Work to complete: Whatever precedes the line containing "The height and" is not copied; that line and every line after it through the final one below are copied exactly, except pictures.

Records supplied:
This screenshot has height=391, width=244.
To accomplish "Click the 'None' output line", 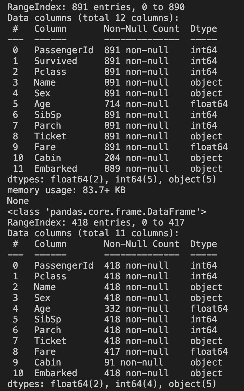I will 18,201.
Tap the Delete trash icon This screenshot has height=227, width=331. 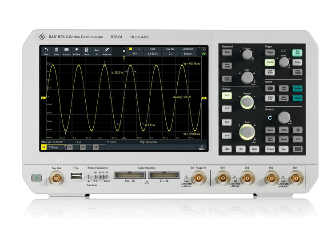pyautogui.click(x=56, y=50)
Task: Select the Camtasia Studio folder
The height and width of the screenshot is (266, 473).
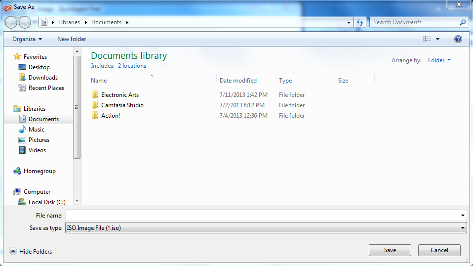Action: [x=122, y=105]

Response:
The height and width of the screenshot is (266, 473).
Action: [x=122, y=105]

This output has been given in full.